– Живи, Пересвет, божий человек. Но памятуй о том, что негоже мужичью от баб отгораживаться. Жени хоть Якова.
Варвара поднялась со скамьи, направилась к печке, зашаркала лаптями по скоблёным половицам, очевидно, желая проверить, крепко ли спит татарин в углу. Пересвет смотрел на покатые Варварины плечи, очертания которых так явно проглядывали под холстиной рубашки, поддетой под сарафан. Видел и шею, и выбившиеся из-под головного платка завитки волос.
– Дозволь к груди приложиться… – шепнул Сашка.
Кабатчица оглянулась, одарила его благосклонной улыбкой.
– Жениться тебе надо, Сашка! Экую ж ты морду жалостную изобразил, котяра хитрющий!
Пересвета разбудили конский топот и незлобивая брань Пульхерии. Сашка глянул в оконце. Что за гуляку занесло в такой час на двор? Зачем добрым людям спать мешает? Экий конь у него буйный! Из ноздрей пар, как у Змея Горыныча! Видать, чужанин прискакал издалека. Но как же проник ночью через городские ворота? Кто его пустил? Если купец, то где поклажа?

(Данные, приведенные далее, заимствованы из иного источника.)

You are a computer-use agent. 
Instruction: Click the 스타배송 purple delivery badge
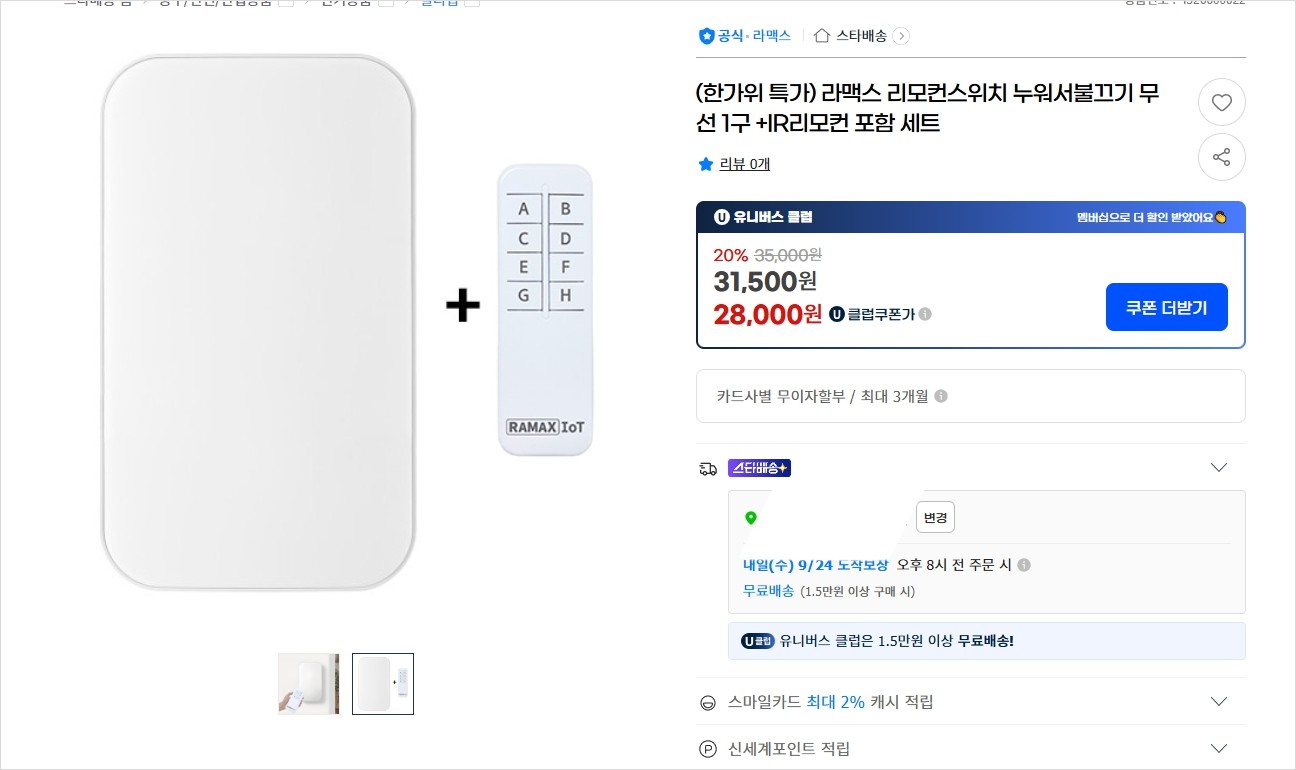coord(759,468)
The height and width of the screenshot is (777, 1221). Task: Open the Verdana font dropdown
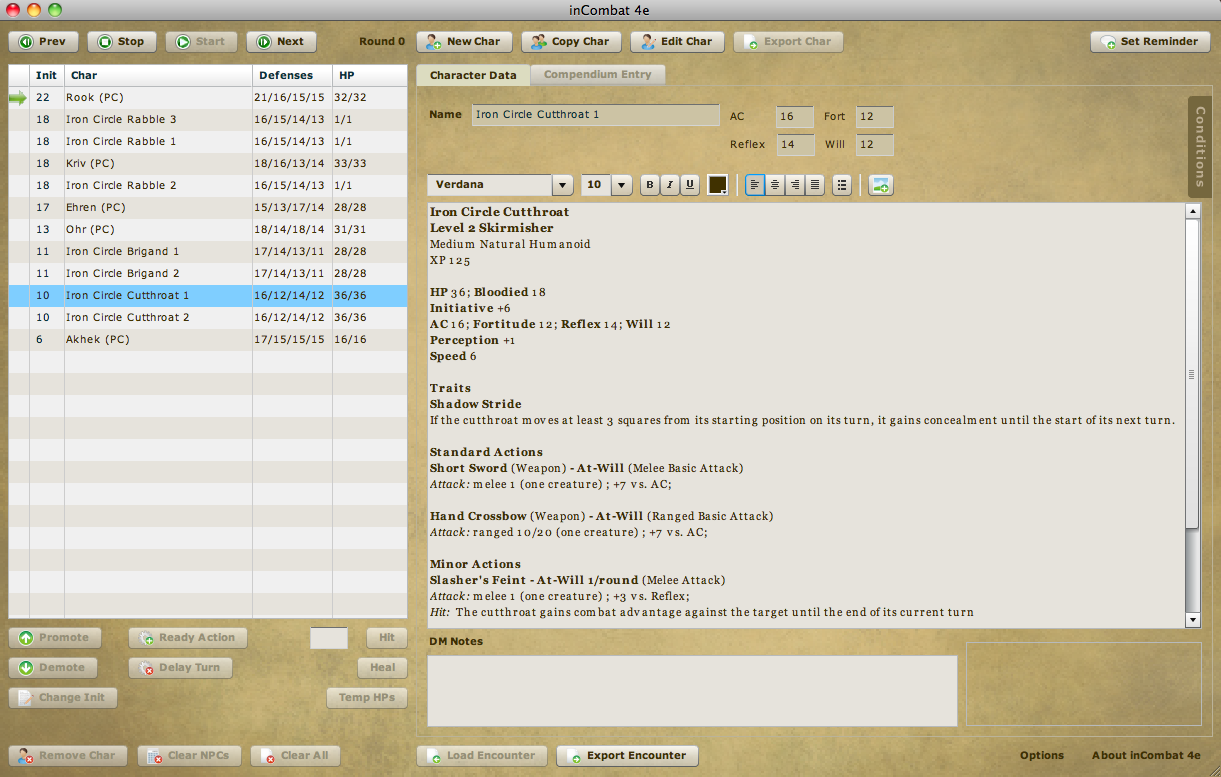[x=562, y=185]
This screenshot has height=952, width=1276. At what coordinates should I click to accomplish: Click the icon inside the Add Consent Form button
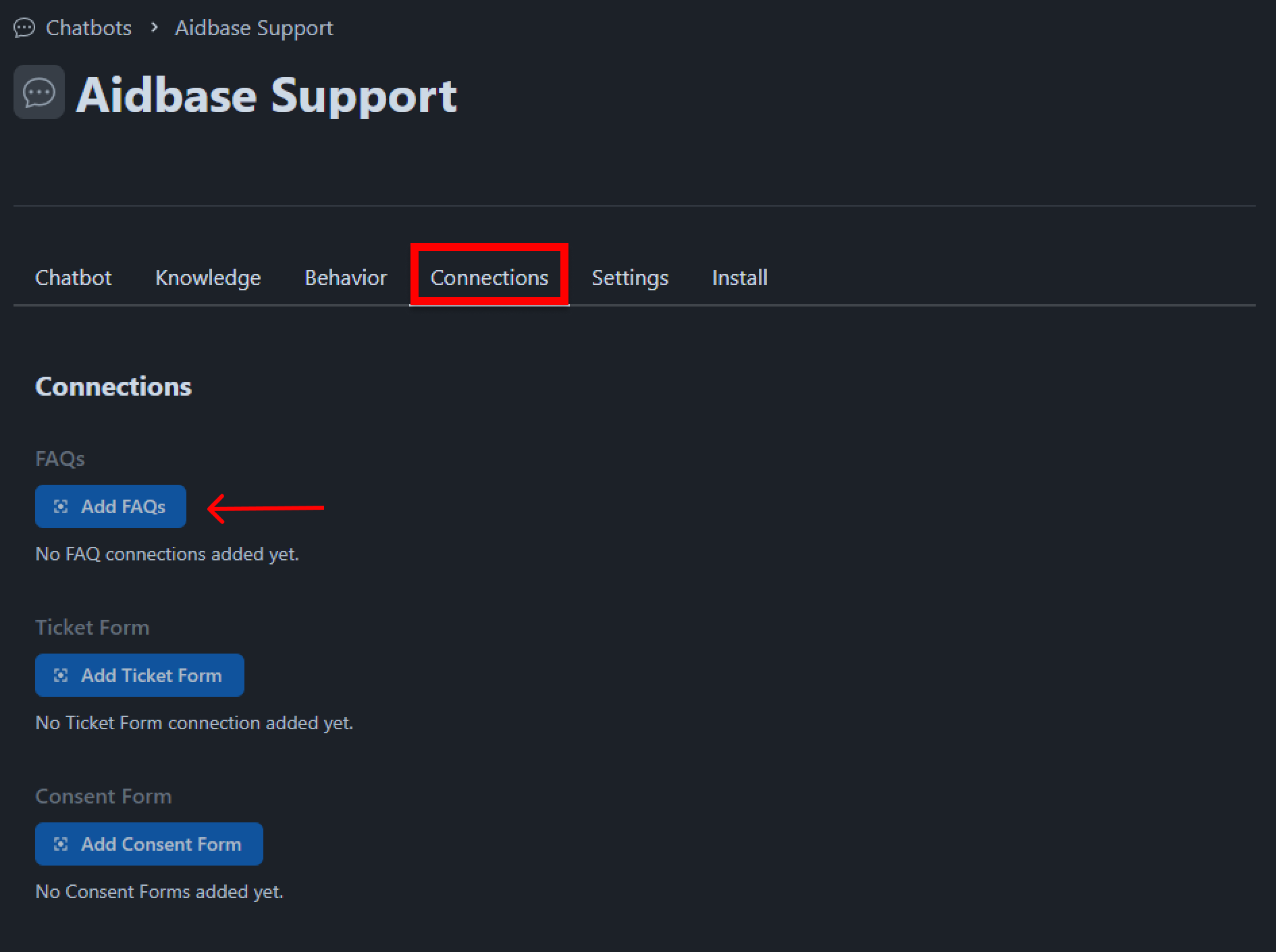tap(61, 844)
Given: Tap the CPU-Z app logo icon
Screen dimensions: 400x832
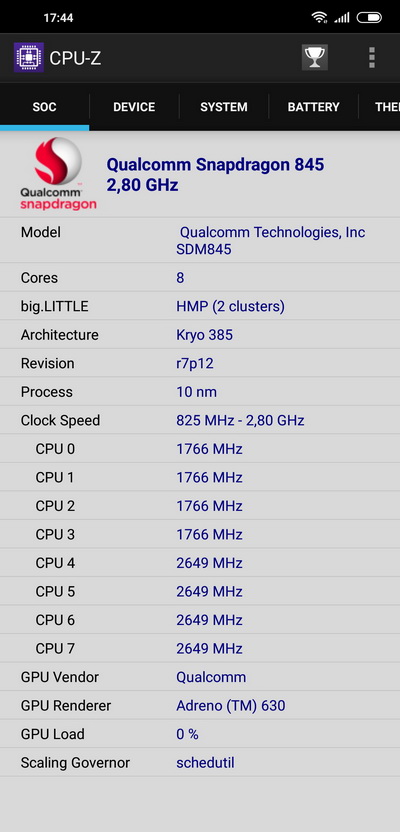Looking at the screenshot, I should [x=29, y=57].
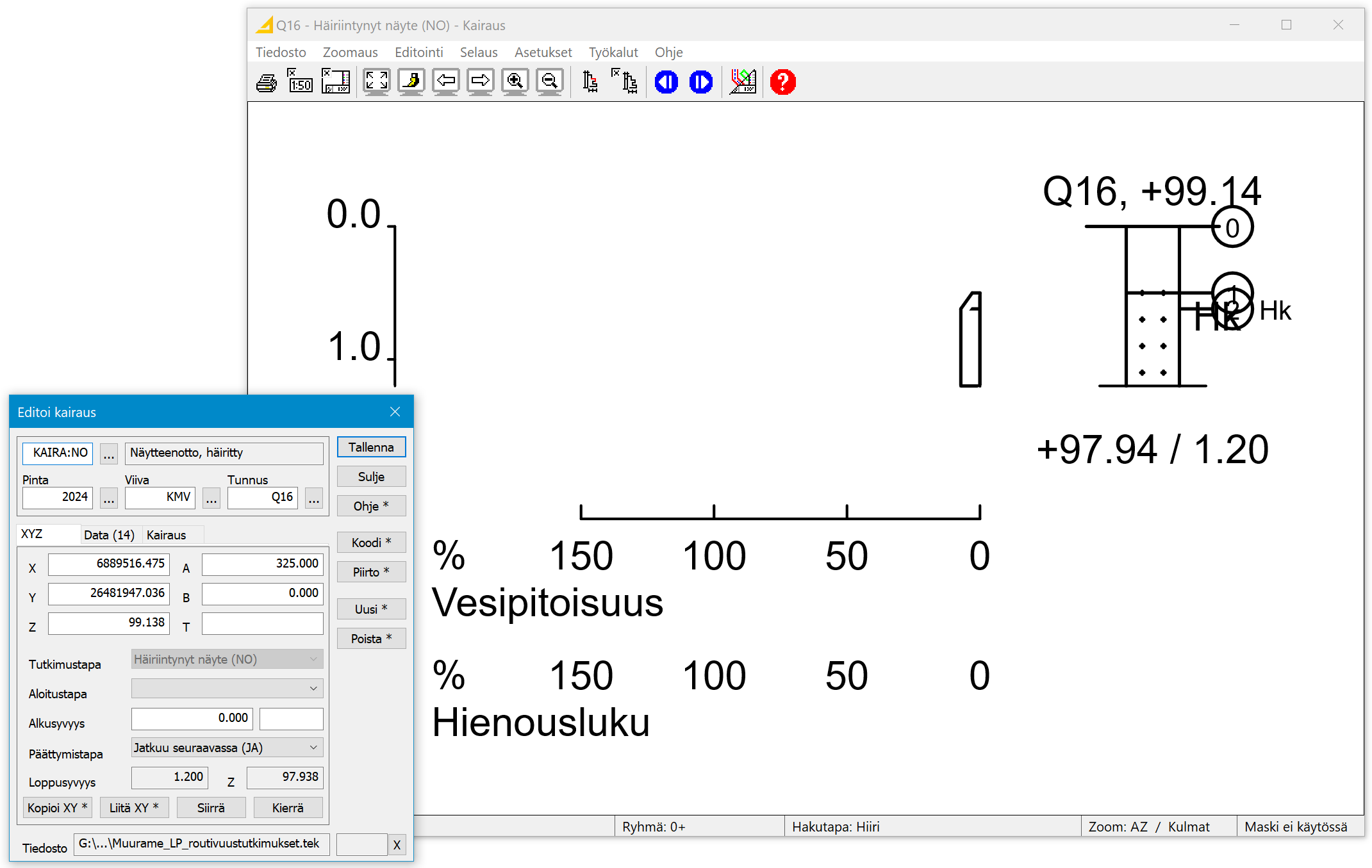The width and height of the screenshot is (1372, 868).
Task: Go to previous borehole with blue icon
Action: tap(666, 82)
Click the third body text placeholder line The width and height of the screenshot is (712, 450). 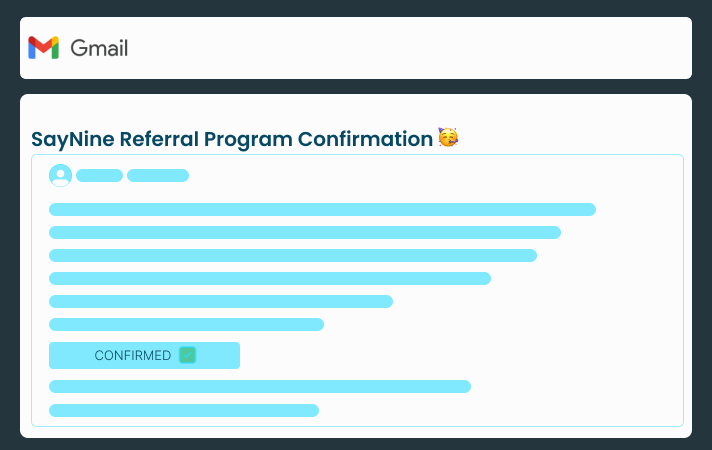pyautogui.click(x=293, y=255)
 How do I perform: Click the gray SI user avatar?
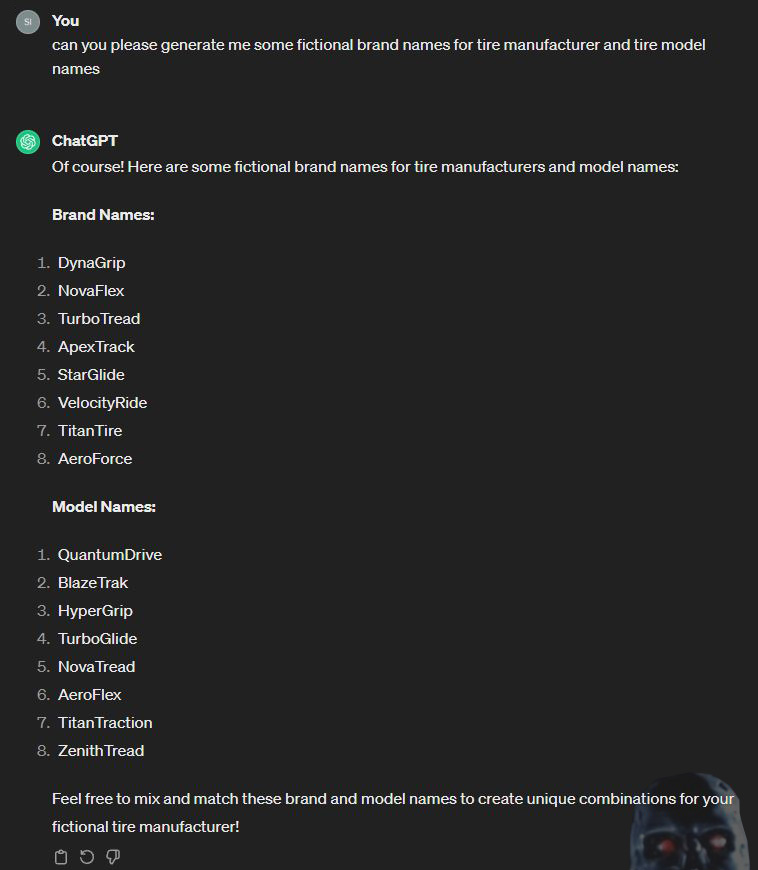[x=28, y=21]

Если добрый путник, то зачем кольчуга?
Ещё раз продрав со сна глаза, Пересвет разглядел и Пульхерию. Та без платка, в валенках на босу ногу и в овчинном тулупе, надетом прямо на исподнюю сорочку, открывала правую воротину конюшни.
– Буди дядю, девка! – кричал ей всадник. – Скажи, Яшка прискакал! Пусть встречает гостя дорогого!
Но Пересвет уж сам шлепал босыми ногами по ступеням, спешил вниз, встречать Яшку.
– Эк ты припозднился-то, Яков Андреевич, – причитал он, обнимая его. – Эк долгонько тебя не было. Эк невовремя ты явился. Уж лучше побыть в плену у мамаевых воевод, чем ныне на Москве…
– Чем же так плохо ныне на Москве, дяденька? – смеялся Яшка, с разгону прыгнувший в горячие Пересветовы объятия.
– Ах ты, маленький какой, ах заледенел-то весь! – приговаривал Пересвет уже в тепле кабака, стягивая с племянника застывшие от мороза валеные сапоги, шапку и тулуп. – Я ж надеялся, что в походе ты чуток подрастёшь, вширь раздашься, вытянешься. А ты как был грибочком-опёнком, так и остался…
– Ручеёк дом почуял… понёс – не остановить, – бормотал разомлевший Яков. – Рожу мне холодным ветром исхлестало… пальцы застыли – больно пошевелить… а до этого в лесу намёрзлись…
– Как дело справили? Всё ли благополучно? – Пересвет растирал загрубелыми ладонями иззябшие ноги названного сына, с тревогой засматривал в его побелевшее от холода, обросшее молодой бородкой лицо.
– Всё тихо… Орда повымерла… мор… Божья кара на их головы… Но ничего, всё выдержали, всё превозмогли, только уж тут, на Москве…
– Что «на Москве»? Да и как ты разыскал меня в Варварином-то кабаке?
– Как с вельяминова двора турнули, так и побежал разыскивать… Два раза чуть Богу душу не отдал, два раза!.. Вельяминовская-то дворня меня чуть было на пики не приняла. Обидно, дядя! Ведь всё свои, знакомые люди! И ведь признали, по имени величали! Бранными словами, но всё же…
Из сбивчивого рассказа Якова Пересвет понял, что погнали того с вельяминовского двора, и не просто погнали, а быстрой смертью грозили. Более других молодой Микула Васильевич ярился – бранился и острым мечом размахивал.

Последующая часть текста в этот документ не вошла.